The smallest island, Niulakita, which is the ninth island in the Tuvaluan archipelago, has not been continuously inhabited. It has been privately owned since 1944, when the Gilbert and Ellice Islands Colony administration purchased the island and granted people from Vaitupu permission to settle there. However, in 1949, a successor administration made the controversial decision to expel the Vaitupuans from Niulakita, and arrange for residents of Niutao to settle there instead, because Niutao was felt to be overpopulated. Niulakita is a separate local government district, but it is administered as part of Niutao, and is represented in the Parliament of Tuvalu by members of the constituency of Niutao.

At least 11 islands are inhabited, expanded over the biggest isles of the nine atolls, plus two islands in Funafuti. Tuvalu has ISO 3166-2 codes defined for 1 town council (Funafuti) and 7 island councils. Niulakita, which now has its own island council, is not listed as it is administered as part of Niutao.

Royal Society of London investigation of the formation of coral reefs at Funafuti

An expedition (Funafuti Coral Reef Boring Expedition of the Royal Society) under Professor William Sollas of Oxford University, conducted by the Royal Society of London carried out drilling on the coral reef at Funafuti in 1896, 1897 and 1898.

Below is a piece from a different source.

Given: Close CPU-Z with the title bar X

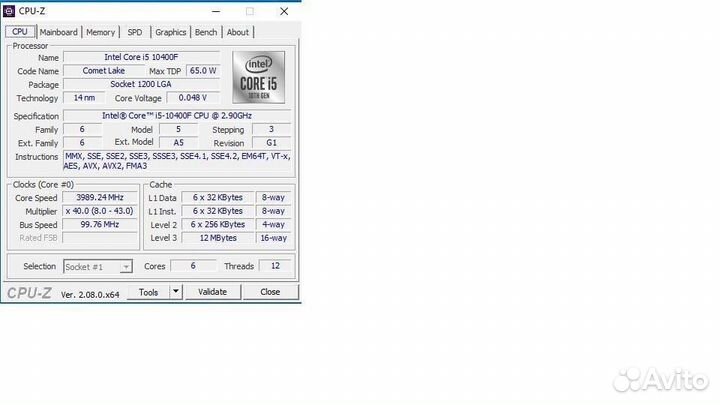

HMS Penguin, under the command of Captain Arthur Mostyn Field, delivered the 1896 expedition to Funafuti  in the Ellice Islands, arriving on 21 May 1896, and returned to Sydney on 22 August 1896. From 1896 to 1899 the Penguin was under the command of Captain Arthur Mostyn Field and her surveying work included further voyages to Funafuti atoll to deliver the expeditions of the Royal Society in 1897 and 1898. The surveys carried out by the Penguin resulted in the preparation of the Admiralty Nautical Chart 2983 for the islands.

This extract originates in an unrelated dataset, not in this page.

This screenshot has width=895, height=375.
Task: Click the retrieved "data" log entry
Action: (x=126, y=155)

The Royal Society of London were investigating the formation of coral reefs and whether traces of shallow-water organisms could be found at depth in the coral of Pacific atolls. Three expeditions used drilling equipment to take core samples of the coral reef. The boreholes on Fongafale islet are at the site now called Darwin's Drill, A goal of the expeditions was to drill down to confirm that the coral material was located on a base of volcanic rock. This investigation followed the work on the structure and distribution of coral reefs conducted by  Charles Darwin in the Pacific. However, the geologic history of atolls is more complex than Darwin (1842) and Davis (1928) envisioned.

First expedition (1896)
The expedition was led by Professor William Johnson Sollas of the University of Oxford and included Professor Edgeworth David and Walter George Woolnough of the University of Sydney.

Second expedition (1897)
The expedition was led by Professor Edgeworth David of the University of Sydney (that included George Sweet as second-in-command, and Walter George Woolnough).

Third expedition (1898)
The expedition was led by Alfred Edmund Finckh of the University of Sydney.

Results of the Royal Society expeditions
The purpose of the expedition was to attempt to settle the question as to the formation of coral atolls. The first expedition experienced defects in the boring machinery and the bore penetrated only slightly more than 100 feet (approx. 31 m). The second expedition reached a depth of 557 feet (170 m). The third expedition was successful in carrying the bore to 1,114 feet (340 m). The results provided support for Charles Darwin's theory of subsidence; in which there are four stages in development of coral reefs: a volcanic island forms, is surrounded by a fringing coral reef, as it subsides slowly a wide barrier reef forms, then after it has sunk below sea level the coral continues to grow forming a circular atoll. However, the geologic history of atolls is more complex than Darwin (1842) and Davis (1920 & 1928) envisioned.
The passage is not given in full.